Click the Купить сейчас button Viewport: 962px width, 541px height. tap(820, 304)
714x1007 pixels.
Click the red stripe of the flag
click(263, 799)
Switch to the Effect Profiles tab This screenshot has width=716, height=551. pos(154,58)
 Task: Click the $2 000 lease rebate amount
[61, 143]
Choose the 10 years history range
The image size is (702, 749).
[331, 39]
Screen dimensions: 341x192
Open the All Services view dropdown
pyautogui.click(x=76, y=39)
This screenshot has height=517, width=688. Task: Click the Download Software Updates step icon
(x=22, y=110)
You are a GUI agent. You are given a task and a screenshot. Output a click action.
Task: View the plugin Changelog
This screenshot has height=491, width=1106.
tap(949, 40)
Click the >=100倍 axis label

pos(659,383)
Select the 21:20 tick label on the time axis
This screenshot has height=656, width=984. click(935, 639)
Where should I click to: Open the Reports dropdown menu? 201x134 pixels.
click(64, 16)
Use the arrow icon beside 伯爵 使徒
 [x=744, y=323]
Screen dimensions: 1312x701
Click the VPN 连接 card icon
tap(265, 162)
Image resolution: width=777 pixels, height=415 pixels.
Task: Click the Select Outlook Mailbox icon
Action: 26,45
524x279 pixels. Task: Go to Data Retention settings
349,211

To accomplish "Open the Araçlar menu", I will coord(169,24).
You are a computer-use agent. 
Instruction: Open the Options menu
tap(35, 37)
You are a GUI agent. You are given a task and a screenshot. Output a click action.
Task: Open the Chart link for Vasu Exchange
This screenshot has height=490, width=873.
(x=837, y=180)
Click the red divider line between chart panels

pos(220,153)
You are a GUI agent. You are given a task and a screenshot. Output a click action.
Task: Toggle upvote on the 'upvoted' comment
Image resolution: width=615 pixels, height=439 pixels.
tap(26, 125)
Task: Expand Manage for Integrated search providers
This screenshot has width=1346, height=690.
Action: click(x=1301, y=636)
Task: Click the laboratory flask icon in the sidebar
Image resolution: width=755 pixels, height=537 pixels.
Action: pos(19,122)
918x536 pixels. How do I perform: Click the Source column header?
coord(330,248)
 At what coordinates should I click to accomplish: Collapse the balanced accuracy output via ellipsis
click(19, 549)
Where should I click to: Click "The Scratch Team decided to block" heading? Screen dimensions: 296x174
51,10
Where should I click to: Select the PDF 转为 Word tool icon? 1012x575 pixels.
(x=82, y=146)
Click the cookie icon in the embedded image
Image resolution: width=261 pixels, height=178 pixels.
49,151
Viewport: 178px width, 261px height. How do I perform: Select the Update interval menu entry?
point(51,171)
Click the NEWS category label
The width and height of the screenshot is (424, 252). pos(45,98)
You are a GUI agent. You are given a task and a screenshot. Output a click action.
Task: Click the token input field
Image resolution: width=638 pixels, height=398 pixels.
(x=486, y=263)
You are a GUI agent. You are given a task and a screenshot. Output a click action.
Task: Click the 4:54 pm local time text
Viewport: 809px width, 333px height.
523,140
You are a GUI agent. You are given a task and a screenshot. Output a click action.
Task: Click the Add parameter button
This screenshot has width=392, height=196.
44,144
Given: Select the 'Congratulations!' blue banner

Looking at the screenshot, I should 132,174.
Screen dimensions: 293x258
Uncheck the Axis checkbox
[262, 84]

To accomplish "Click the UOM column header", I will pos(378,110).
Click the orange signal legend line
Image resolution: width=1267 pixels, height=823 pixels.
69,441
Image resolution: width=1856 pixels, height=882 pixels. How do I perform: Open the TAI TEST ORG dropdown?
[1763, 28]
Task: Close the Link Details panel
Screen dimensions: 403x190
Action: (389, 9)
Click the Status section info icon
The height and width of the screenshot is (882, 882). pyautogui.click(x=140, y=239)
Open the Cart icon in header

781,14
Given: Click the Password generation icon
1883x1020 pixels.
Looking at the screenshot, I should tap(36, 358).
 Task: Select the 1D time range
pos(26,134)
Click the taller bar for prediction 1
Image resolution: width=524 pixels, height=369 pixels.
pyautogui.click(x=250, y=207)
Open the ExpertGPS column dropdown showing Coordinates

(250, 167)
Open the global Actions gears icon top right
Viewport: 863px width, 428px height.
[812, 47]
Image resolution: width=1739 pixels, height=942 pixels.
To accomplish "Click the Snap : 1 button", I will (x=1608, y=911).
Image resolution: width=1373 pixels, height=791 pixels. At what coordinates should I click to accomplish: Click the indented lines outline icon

========

**Given problem:** Copy the rows above word for word, everything from the line that contains "Task: Click the laboratory" down to the line that contains "coord(330,248)", with both of those lines included.

**Solution:**
Task: Click the laboratory flask icon in the sidebar
Image resolution: width=755 pixels, height=537 pixels.
Action: pos(19,122)
918x536 pixels. How do I perform: Click the Source column header?
coord(330,248)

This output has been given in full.